Peter Rhodes on slavery, the Sixties and two hours assembling a bed

San Francisco—huge bill
San Francisco—huge bill

The term “the Sixties” is misleading. The eruption of British pop music, fashion and culture actually lasted from about the Beatles’ world tour in 1964 to the 1974 oil crisis and recession following the Arab-Israeli war. In my opinion.

I suggested some days ago that the £100 million slave reparation fund proposed by the Church of England may not be warmly greeted. The Church deals in millions but campaigners are talking billions. The reparation committee in San Francisco has just proposed a £4 million payout to every qualifying black citizen in the city. The city’s bill will hit £40,000 million and if repeated across America, the total cost could run into trillions of dollars.

Why does this matter to us? Because what begins in California usually spreads to the rest of the USA and eventually across the pond to us. Repair is vastly complex. In San Francisco, “qualifying” citizens will be identified as being descended from slaves by their DNA.

But if sorting out who deserves the money is easy, assessing who will pay it is not. Reparations would be paid by hiking taxes, and 13 per cent of the US workforce is black. Which means, in effect, some of the reparations would involve black people paying money to other black people—and to themselves. Remember the old expression: “The road to hell is paved with good intentions.”

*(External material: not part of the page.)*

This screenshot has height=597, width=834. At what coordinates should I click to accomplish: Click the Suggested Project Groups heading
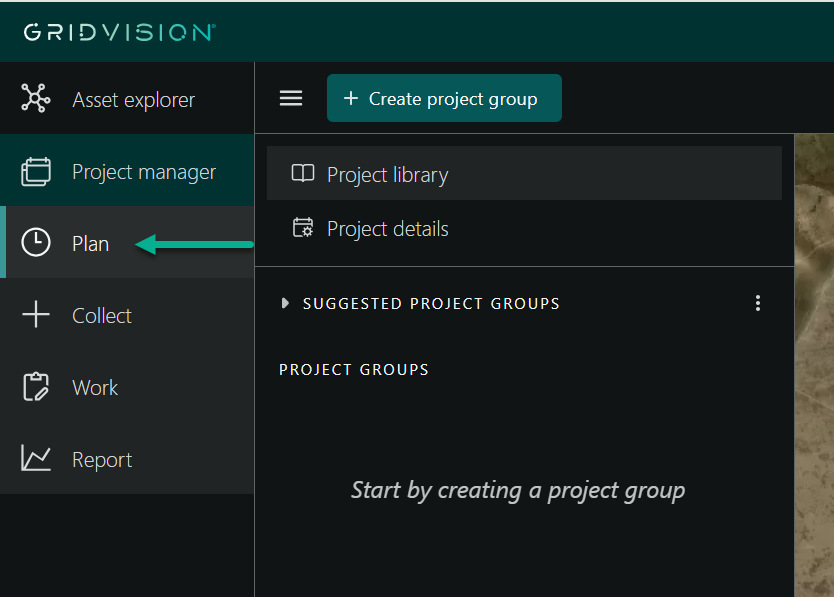[431, 303]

In the business of political scalp-hunting, Rishi Sunak’s £100 seat-belt fine is a useful little trophy. But if you set the ethics bar low enough, you’ll eventually catch everyone. How long before images appear of unbelted Labor politicians? And how many MPs, over the past few months, have collected fixed-penalty tickets for far worse things than not wearing a seat belt? I bet the hunt is on.

How do you fit a bed into a box only 38ins long? Simple. You design it into 76 tiny, confusing pieces and let the customer assemble it. My flatpack bed took two wretched, fiddly, finger-pinching hours to assemble. When it was finished I needed a good lie-down.